Afscheidsdienst Wim Kok, 27 oktober 2018

“Zo. Hoe ga je het sociaal akkoord nu gebruiken?”

Meteen ter zake. Kopje lauwe koffie uit de thermos in zijn tuinkantoor. Een koekje.

“Of je het leuk vindt lijkt me niet de belangrijkste vraag. Wat kun je toevoegen?” Het was een beetje - of eigenlijk best heel - intimiderend als Wim Kok vond dat er iets moest gebeuren. Er zat iets vriendelijks ironisch in zijn oogopslag. Maar bepaald ook dwingend.

Als Wim Kok opendeed vroeg je je af hoe zo’n grote man überhaupt door die deur kon. Hij vouwde zich op, zette zich. Had alles gelezen en alles gevolgd.

Over debatten zei hij mild ironisch: mensen op mijn leeftijd hebben de tijd dat op televisie te volgen, waarna een scherpe analyse kwam. Wat betekent het voor de mensen waar wij voor opkomen? Wat staat de Partij van de Arbeid nu te doen?

Wim Kok was partijleider in ieder opzicht. Ook na zijn vertrek. Ik had in 2009 een klasje samengesteld met talenten uit de Amsterdamse politiek en had Wim Kok gevraagd te vertellen over leiderschap. Daar kwam hij, op de fiets. Op de gezichten van de receptionistes zag je de impact van deze doodnormale maar zo bijzondere man. Wim Kok is hier!

Binnen vertelde hij met humor, bescheiden en toch beslist over hoe moeilijk het is te weten of je het goede doet. Over wat de WAO-crisis voor hem had betekend, hoe hij ervan overtuigd was dat het partijcongres over die kwestie zijn afscheid zou zijn. Over werk als leidraad in zijn politieke leven. Wij zaten ademloos te luisteren.

Wim Kok maakte als partijleider de PvdA vertrouwd. Vertrouwd met de economie, vertrouwd als sociale regeringspartij, vertrouwd met Nederland. Omdat hij zelf belichaamde hoe essentieel het is voor anderen op te komen. Werk, werk, werk. Het motto van zijn eerste kabinet, de rode draad in zijn leven. Van zijn eerste stappen bij de vakbond tot aan het torentje. Meer nog dan zijn vermogen compromissen te sluiten is dat denk ik de reden dat hij uitgroeide tot premier van alle Nederlanders.

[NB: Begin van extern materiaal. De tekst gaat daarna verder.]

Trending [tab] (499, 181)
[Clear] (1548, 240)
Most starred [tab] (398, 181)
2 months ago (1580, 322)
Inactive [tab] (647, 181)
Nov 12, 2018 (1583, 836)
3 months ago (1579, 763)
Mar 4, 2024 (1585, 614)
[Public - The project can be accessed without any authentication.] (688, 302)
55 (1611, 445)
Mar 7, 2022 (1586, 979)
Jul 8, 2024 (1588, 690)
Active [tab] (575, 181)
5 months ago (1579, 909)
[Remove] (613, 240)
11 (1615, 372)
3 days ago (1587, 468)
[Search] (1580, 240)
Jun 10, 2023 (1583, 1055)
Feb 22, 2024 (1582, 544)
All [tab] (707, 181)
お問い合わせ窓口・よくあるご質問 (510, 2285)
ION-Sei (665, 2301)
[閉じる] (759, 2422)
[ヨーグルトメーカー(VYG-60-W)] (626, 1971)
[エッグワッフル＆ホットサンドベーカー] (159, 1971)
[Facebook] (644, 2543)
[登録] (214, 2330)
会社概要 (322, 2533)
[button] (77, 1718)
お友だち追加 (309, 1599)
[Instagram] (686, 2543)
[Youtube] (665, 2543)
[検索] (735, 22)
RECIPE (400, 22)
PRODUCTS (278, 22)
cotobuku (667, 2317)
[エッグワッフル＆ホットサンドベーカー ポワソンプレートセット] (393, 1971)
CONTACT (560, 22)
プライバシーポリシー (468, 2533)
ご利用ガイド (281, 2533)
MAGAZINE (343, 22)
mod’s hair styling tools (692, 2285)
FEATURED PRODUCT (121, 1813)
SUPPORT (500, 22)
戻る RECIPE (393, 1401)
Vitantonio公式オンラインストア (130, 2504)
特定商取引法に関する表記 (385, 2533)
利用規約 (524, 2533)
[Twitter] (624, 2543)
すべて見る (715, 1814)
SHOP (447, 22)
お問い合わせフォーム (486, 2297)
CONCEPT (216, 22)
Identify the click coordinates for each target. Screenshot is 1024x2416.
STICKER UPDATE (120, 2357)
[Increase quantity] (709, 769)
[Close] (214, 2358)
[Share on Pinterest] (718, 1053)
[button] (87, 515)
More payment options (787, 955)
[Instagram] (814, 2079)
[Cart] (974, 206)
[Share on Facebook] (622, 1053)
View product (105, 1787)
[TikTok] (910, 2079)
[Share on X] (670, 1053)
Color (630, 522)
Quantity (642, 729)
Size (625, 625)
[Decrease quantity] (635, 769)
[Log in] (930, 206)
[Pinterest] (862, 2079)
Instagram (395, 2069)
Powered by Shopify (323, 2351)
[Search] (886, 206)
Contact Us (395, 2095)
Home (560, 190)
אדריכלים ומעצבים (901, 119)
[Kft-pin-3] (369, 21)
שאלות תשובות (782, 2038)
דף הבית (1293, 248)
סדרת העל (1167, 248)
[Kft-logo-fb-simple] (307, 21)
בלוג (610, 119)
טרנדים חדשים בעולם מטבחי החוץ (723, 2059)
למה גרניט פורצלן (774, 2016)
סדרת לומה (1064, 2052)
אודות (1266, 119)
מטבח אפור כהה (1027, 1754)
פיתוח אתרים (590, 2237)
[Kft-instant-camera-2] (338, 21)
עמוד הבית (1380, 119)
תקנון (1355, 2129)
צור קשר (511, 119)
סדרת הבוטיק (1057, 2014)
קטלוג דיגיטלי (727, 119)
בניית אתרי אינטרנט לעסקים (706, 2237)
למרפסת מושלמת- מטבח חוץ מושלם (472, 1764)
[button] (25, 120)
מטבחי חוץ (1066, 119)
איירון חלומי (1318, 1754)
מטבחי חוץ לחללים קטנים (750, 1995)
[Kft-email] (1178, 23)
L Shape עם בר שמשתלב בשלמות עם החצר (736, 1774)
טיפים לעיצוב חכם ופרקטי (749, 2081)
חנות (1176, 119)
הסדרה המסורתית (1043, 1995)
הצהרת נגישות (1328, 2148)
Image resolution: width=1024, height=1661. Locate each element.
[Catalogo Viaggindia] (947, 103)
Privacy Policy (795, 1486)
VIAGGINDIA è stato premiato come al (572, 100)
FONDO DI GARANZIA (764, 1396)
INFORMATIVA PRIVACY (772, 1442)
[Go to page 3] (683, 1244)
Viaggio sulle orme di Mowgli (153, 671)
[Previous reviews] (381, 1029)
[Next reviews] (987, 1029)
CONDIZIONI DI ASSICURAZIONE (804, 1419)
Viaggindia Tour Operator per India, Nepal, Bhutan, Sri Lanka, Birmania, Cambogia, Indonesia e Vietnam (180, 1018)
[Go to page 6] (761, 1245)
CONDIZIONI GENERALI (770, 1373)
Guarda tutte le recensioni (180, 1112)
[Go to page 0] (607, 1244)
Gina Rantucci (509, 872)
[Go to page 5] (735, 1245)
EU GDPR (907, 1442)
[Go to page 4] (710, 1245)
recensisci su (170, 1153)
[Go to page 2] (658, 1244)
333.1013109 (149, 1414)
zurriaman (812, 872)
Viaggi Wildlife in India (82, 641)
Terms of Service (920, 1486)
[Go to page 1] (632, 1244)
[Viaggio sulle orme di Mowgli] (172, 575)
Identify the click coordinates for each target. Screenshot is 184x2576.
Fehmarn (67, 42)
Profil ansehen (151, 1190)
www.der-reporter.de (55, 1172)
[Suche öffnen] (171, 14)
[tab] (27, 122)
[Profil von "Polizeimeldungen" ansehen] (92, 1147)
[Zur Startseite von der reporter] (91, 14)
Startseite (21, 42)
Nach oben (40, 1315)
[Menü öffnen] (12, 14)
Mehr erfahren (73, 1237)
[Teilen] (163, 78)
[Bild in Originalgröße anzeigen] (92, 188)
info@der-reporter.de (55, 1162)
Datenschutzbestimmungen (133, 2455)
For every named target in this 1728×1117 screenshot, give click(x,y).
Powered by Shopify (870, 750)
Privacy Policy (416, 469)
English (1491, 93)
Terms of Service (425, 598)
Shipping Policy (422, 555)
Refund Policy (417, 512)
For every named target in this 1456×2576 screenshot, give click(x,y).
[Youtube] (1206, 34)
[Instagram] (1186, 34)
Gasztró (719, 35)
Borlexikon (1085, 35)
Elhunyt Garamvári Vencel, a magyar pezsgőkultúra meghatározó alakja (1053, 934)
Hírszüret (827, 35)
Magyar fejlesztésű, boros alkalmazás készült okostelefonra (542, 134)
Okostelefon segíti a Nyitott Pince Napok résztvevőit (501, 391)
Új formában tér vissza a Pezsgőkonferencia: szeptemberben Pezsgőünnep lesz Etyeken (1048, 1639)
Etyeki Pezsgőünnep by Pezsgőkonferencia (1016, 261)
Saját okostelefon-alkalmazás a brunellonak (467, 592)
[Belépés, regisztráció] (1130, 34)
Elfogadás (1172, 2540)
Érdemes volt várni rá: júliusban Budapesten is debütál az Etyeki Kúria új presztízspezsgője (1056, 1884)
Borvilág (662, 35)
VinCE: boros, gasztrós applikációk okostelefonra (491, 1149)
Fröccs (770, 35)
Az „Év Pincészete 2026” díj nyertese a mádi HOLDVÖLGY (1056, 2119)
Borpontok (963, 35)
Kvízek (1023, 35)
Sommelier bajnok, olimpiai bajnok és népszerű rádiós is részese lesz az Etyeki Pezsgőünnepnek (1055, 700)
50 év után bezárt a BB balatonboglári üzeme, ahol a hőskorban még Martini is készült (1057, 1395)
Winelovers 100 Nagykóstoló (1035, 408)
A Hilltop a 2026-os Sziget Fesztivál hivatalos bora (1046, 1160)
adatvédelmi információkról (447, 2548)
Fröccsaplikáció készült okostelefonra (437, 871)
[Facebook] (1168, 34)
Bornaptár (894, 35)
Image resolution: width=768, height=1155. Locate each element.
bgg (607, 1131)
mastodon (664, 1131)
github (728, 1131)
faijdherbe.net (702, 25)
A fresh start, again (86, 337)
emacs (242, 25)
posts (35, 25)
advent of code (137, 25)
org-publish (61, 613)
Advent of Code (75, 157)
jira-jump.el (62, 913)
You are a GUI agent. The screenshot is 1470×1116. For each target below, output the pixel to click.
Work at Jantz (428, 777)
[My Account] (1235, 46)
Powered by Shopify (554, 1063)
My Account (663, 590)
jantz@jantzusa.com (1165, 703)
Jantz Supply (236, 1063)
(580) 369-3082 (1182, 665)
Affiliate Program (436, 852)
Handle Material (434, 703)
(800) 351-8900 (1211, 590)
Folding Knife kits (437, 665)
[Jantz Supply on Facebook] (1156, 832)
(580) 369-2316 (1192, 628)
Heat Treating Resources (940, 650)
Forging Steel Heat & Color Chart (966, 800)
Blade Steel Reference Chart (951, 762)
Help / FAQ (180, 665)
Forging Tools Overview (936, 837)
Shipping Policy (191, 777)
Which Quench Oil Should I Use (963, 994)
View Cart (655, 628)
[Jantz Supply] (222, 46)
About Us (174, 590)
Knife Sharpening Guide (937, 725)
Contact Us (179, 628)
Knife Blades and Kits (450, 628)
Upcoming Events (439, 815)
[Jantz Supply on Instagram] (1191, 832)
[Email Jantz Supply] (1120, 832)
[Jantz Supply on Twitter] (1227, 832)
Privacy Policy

Ik ging bij hem langs na de nederlaag van 2017. Lood in mijn schoenen. Onze minister-president, de laatste die de PvdA de grootste partij van Nederland had gemaakt. Hoe zou hij reageren nu de vaas uit mijn handen kapot gevallen was? Ik trof een getormenteerde en onrustige Wim Kok. “Ik vraag me steeds af wat ik eraan heb bijgedragen dat dit heeft kunnen gebeuren.” Loyaal en betrokken bij het wel en wee van de partij. Nimmer een onaardig woord over een van zijn opvolgers of over de partij zelf. Omgekeerd gebeurde dat nog wel eens en dat raakte hem.

Een reus op wiens schouders wij konden staan, dat geldt voor Ad, Wouter, Job, Diederik en voor mij. Een reus waar Nederland tegenaan kon leunen. Dat gemis voelen we allemaal.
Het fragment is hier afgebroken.